A resposta de Angola aos desafios climáticos evoluiu de projetos isolados de adaptação para uma política nacional integrada, que combina resiliência das infraestruturas com inclusão comunitária. Em todo o país, o Ministério da Energia e Águas reforça uma mensagem clara: a preparação climática não é apenas uma questão ambiental é também uma prioridade social e económica.
As iniciativas recentes nas províncias do Huambo, Namibe e Cunene ilustram esta abordagem integrada. Canais de controlo de cheias, sistemas de abastecimento resistentes à seca e micro-redes de energia renovável estão a ser desenvolvidos em coordenação com as autoridades provinciais, garantindo que o desenho técnico das obras responda às realidades quotidianas das populações locais. O resultado é um modelo de resiliência que protege tanto os ativos públicos como os meios de subsistência das famílias.
A estratégia de resiliência do Governo assenta em três pilares de ação. O primeiro centra-se na durabilidade das infraestruturas, assegurando que barragens, condutas e linhas elétricas resistam a fenómenos extremos. O segundo reforça a capacidade de dados e previsão, com o uso de modelos meteorológicos e hidrológicos para antecipar riscos. O terceiro promove a preparação comunitária, através de programas de formação e sensibilização que ligam a ação climática à segurança pública.
Mulheres e jovens desempenham um papel central nesta estratégia. Estão a ser criados comités comunitários de gestão da água e cooperativas de energia renovável para integrar o conhecimento local no planeamento dos projetos.

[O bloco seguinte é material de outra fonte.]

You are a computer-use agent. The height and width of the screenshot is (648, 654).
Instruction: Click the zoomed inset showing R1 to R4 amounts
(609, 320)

Estas iniciativas estão também a gerar novas oportunidades de formação técnica e emprego, ligando os objetivos ambientais ao desenvolvimento humano.

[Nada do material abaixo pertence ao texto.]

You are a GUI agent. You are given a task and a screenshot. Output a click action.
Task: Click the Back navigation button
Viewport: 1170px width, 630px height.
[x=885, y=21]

O Ministro João Baptista Borges tem sublinhado que a resiliência climática deve “começar onde as comunidades vivem.” Ao priorizar simultaneamente o investimento estrutural e a capacitação humana, Angola estabelece uma referência sobre como os países em desenvolvimento podem responder às pressões climáticas sem deixar ninguém para trás.
À medida que a variabilidade climática se intensifica em toda a África Austral, o duplo compromisso de Angola com a resiliência e a inclusão revela-se essencial. Cada furo protegido contra a seca, cada aldeia ligada à energia renovável e cada família preparada para a prevenção representam um passo concreto rumo a um futuro mais sustentável e equitativo.